Efficent way to loop through Pandas dataframe rows - python
I am creating a population model featuring education.
I start with initial picture of the population that gives the number of people for each age group (0 to 95), and each level of education (0 - No education, to 6 - University).
This picture is treated as a column of a dataframe, that will iteratively be populated for each new year as a forecast.
In order to be populated there will be assumptions or things such as mortality rate of each age group, enrollment rates and success rates of each education level and so on.

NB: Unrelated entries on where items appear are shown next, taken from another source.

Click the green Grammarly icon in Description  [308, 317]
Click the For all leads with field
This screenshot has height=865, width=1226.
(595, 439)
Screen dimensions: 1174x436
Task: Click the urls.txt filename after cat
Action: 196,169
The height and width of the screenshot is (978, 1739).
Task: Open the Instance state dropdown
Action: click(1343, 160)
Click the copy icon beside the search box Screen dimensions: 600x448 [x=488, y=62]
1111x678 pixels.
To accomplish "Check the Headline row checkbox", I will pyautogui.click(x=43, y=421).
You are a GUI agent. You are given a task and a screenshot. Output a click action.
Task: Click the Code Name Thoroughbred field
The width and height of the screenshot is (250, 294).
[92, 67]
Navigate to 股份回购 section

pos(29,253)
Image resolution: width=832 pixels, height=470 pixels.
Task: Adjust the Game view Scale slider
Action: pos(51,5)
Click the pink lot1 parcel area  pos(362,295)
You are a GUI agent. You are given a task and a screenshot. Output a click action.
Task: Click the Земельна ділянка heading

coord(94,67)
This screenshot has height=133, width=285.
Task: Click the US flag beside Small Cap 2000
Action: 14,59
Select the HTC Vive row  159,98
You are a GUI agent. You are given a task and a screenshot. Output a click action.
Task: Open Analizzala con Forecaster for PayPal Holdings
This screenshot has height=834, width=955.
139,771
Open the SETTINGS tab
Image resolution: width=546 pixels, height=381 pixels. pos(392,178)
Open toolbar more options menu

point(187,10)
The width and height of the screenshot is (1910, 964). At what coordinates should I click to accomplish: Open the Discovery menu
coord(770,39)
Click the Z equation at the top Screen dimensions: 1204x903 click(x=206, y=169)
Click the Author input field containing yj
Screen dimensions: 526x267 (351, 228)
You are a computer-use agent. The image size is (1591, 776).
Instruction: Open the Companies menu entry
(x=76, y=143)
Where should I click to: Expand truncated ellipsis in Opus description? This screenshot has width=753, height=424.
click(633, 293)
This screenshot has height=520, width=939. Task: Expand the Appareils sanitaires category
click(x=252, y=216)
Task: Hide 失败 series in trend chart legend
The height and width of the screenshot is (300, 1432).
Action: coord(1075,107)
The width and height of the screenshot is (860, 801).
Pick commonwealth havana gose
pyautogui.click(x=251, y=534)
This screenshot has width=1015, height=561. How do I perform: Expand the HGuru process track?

The way I solved the problem is by adding a new column and iterate through the rows by using the value for age-1 from the previous year in order to compute the new value (eg. number of males with age 5 is the number of males with age 4 at year-1 less the ones that died)
The problem with this solution is that iterating through pandas dataframe rows using for loops and .loc is very inefficient and it takes a lot of time to compute the forecast
def add_year_temp(pop_table,time,
old_year,new_year,
enrollment_rate_primary,
success_rate_primary,
enrollment_rate_1st_cycle,
success_rate_1st_cycle,
enrollment_rate_2nd_cycle,
success_rate_2nd_cycle,
enrollment_rate_3rd_cycle,
success_rate_3rd_cycle,
enrollment_rate_university,
success_rate_university,
mortality_rate_0_1,
mortality_rate_2_14,
mortality_rate_15_64,
mortality_rate_65,
mortality_mf_ratio,
enrollment_mf_ratio,
success_mf_ratio):
temp_table = pop_table
temp_table['year_ts'] = pd.to_datetime(temp_table[time])
temp_table['lag']= temp_table.groupby(['sex','schooling'])[old_year].shift(+1)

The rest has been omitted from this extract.